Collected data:
——
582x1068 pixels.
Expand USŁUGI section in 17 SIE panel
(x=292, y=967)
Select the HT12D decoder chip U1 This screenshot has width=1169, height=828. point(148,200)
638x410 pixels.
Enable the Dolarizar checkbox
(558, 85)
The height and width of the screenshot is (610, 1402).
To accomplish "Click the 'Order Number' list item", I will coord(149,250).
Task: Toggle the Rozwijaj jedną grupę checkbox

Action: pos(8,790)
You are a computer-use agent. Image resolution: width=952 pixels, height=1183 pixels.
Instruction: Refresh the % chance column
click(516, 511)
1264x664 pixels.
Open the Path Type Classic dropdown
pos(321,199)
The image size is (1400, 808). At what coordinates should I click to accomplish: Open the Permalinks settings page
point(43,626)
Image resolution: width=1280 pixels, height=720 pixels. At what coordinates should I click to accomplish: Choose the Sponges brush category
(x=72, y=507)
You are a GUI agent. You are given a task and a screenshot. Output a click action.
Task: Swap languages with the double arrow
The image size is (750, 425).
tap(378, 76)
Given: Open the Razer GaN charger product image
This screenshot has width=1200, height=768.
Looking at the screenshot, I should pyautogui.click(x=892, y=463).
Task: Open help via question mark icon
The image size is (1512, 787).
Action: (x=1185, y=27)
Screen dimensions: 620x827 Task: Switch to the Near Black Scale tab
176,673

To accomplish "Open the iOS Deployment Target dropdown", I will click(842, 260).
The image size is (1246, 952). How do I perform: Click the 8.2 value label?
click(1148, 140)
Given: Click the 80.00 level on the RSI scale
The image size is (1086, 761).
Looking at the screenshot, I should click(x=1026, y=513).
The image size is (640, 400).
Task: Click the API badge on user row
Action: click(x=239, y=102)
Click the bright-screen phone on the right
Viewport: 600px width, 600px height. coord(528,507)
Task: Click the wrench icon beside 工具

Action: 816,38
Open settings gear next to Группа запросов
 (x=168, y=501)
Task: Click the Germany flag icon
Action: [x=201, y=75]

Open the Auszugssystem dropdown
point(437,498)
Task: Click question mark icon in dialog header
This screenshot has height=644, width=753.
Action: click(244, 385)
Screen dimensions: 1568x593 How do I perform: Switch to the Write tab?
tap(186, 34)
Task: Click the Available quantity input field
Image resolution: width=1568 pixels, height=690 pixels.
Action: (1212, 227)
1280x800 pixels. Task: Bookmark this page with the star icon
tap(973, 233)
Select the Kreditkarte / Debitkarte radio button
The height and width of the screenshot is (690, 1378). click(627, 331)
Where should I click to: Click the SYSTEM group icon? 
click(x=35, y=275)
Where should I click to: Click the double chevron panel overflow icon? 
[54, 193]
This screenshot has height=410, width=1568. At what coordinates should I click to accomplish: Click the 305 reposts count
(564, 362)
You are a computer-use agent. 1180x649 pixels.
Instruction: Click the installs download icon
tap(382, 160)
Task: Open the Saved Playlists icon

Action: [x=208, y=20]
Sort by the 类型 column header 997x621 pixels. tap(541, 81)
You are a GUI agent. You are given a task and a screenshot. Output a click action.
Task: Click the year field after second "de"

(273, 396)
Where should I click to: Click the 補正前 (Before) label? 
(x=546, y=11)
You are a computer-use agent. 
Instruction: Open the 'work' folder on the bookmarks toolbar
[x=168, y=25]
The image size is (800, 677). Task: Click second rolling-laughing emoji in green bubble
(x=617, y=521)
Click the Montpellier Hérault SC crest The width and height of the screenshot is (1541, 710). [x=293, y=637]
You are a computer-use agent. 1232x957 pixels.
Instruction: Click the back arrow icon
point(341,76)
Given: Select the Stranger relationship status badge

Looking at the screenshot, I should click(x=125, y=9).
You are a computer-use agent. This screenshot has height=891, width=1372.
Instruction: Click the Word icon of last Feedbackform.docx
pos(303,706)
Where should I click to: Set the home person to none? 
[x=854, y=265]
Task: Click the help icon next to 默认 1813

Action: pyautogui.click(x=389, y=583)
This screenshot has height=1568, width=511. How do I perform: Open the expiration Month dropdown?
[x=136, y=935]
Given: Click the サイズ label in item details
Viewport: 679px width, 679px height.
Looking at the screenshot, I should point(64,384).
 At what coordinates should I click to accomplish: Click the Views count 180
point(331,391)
——
▶ Required work
Copy out every line of the data that includes "question".

▶ Task result
Task: Open help via question mark icon
Task: Click question mark icon in dialog header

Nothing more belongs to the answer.